Some time ago I blogged (here) about the gorilla in the room in an attempt to explain why so many car drivers just don’t see us (and oftentimes don’t even see other cars or trucks). Sure we’re a smaller target but it seems there is, in fact, a physiological explanation for this common and temporary spot blindness.
Now another interesting bit of information regarding selective blindness has come to my attention – motion induced blindness. Motion induced blindness is a phenomenon where, if a person’s sight is fixated on a specific point and the background is moving, then that person may develop blind spots in the periphery of their vision. The Motorcycle Safety Foundation’s web site has a demonstration of this phenomenon at http://www.msf-usa.org/motion.html and Wikipedia provides a bit more detail at http://en.wikipedia.org/wiki/Motion-induced_blindness.

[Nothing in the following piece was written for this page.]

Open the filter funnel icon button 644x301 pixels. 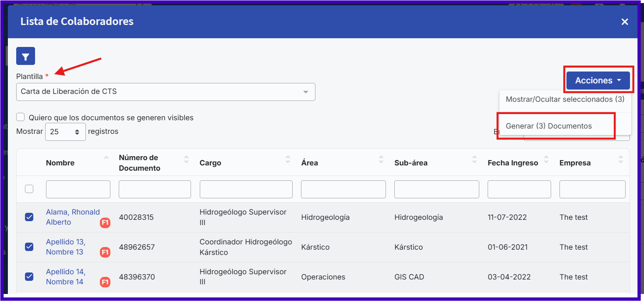coord(25,56)
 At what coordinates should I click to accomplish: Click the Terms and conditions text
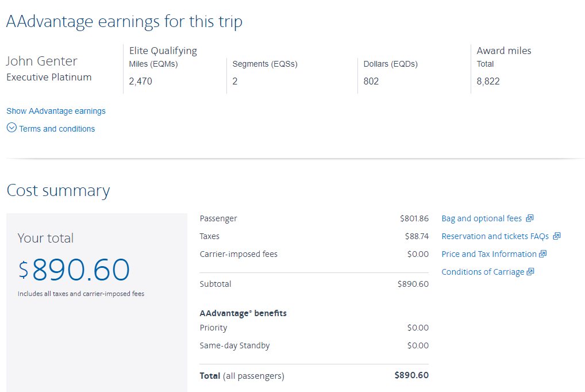click(57, 129)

To put this in practical terms, consider a driver in a hurry who is approaching an intersection. He has visually fixated on the traffic light, hoping it doesn’t change before he gets there. Traffic is moving around him. These are ideal conditions for that driver to not even see the motorcyclist just off his front fender as he changes lanes, with predictable results.
The fact that there are explanations for such behaviour doesn’t absolve the driver from any responsibility. However as riders we can help make ourselves more visible by knowing what is happening and why. And it turns out one of the simplest remedies is movement; lateral movement seems to be most effective in breaking through that visual trance. Just shifting lane positions when approaching intersections or when surrounded by heavy traffic is often as good as a red flag and an air horn, and certainly better than a “CAN YOU SEE ME NOW, ASSHOLE?” fluorescent green t-shirt that the zoned-out driver still won’t see.
All of which is to say, it’s a dangerous world out there, so ride safe folks!